* [Directions]: Find the line containing "The width and" in the entries; transcribe it and all remaining lines through the end, exactly as they appear, but not the pictures.

===== Supplied data =====

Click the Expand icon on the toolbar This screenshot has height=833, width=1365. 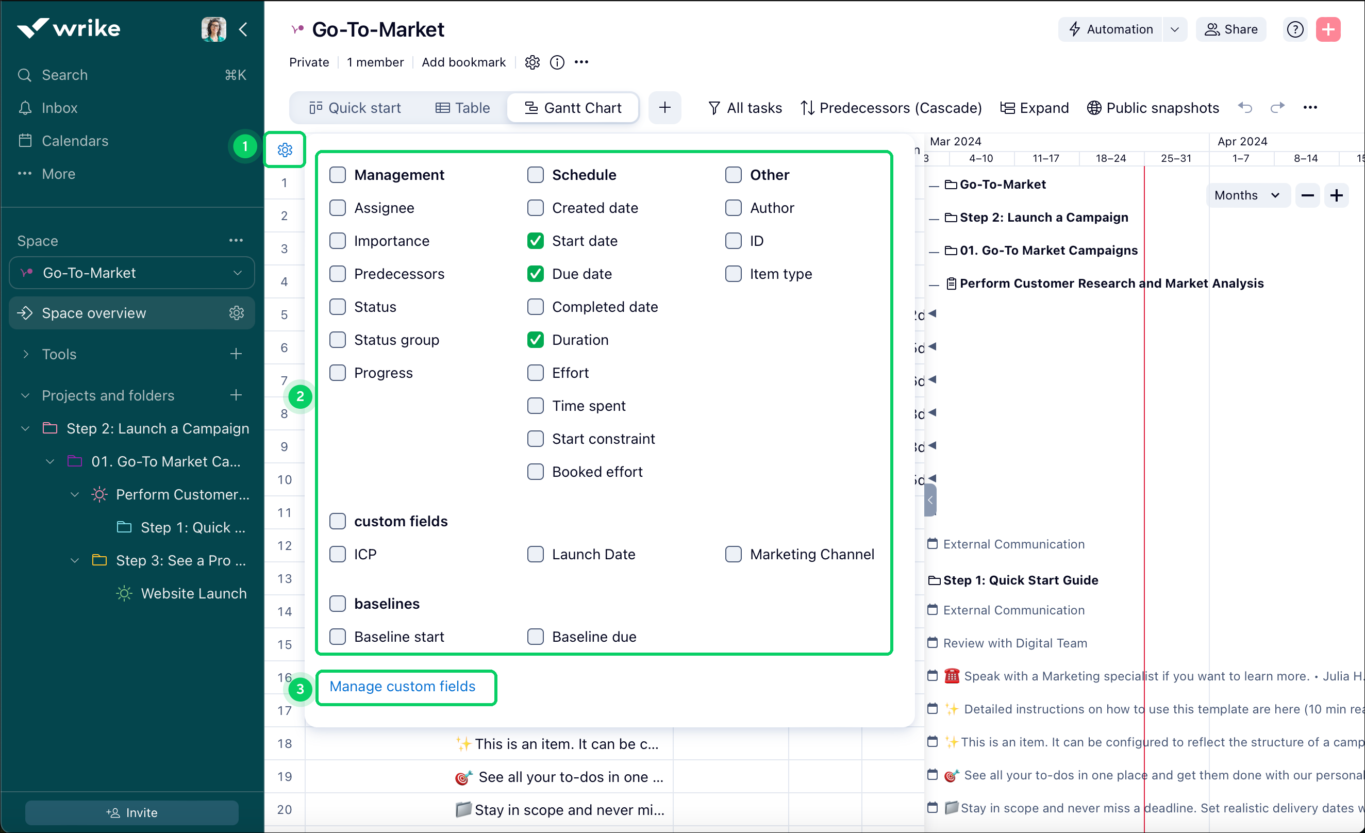click(1034, 107)
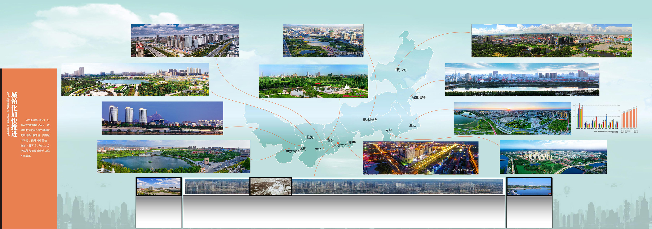The image size is (652, 229).
Task: Open the 海拉尔市 panorama photo
Action: click(x=552, y=41)
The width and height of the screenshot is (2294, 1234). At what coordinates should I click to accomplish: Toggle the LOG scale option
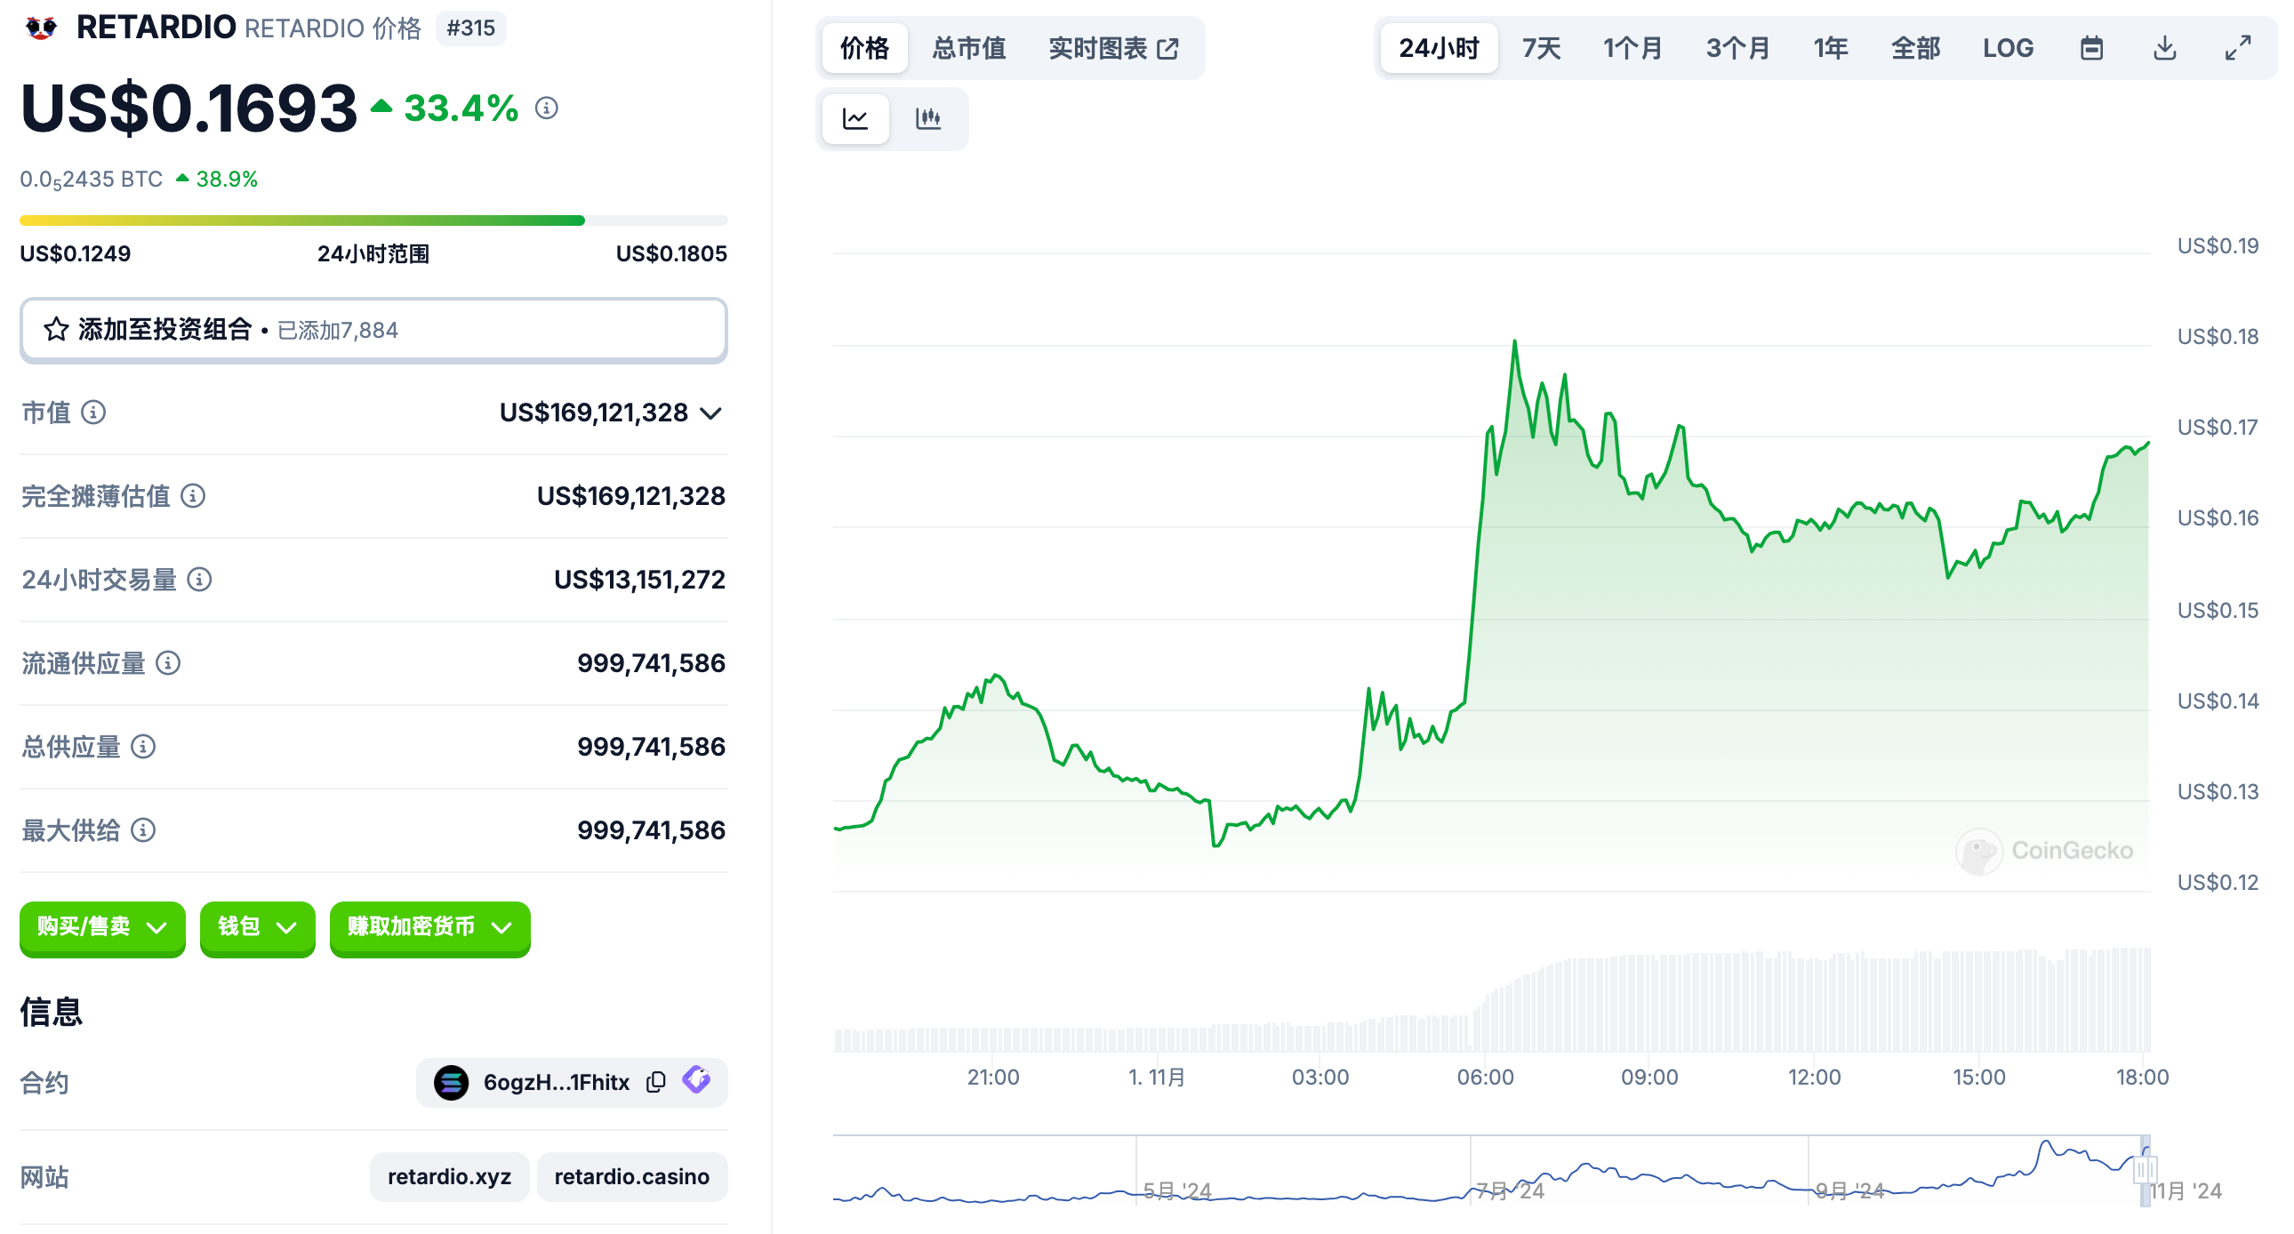point(2007,48)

=====

* [Exercise response]:
The width and height of the screenshot is (2294, 1234). At what coordinates should I click to accomplish: Toggle the LOG scale option
point(2007,48)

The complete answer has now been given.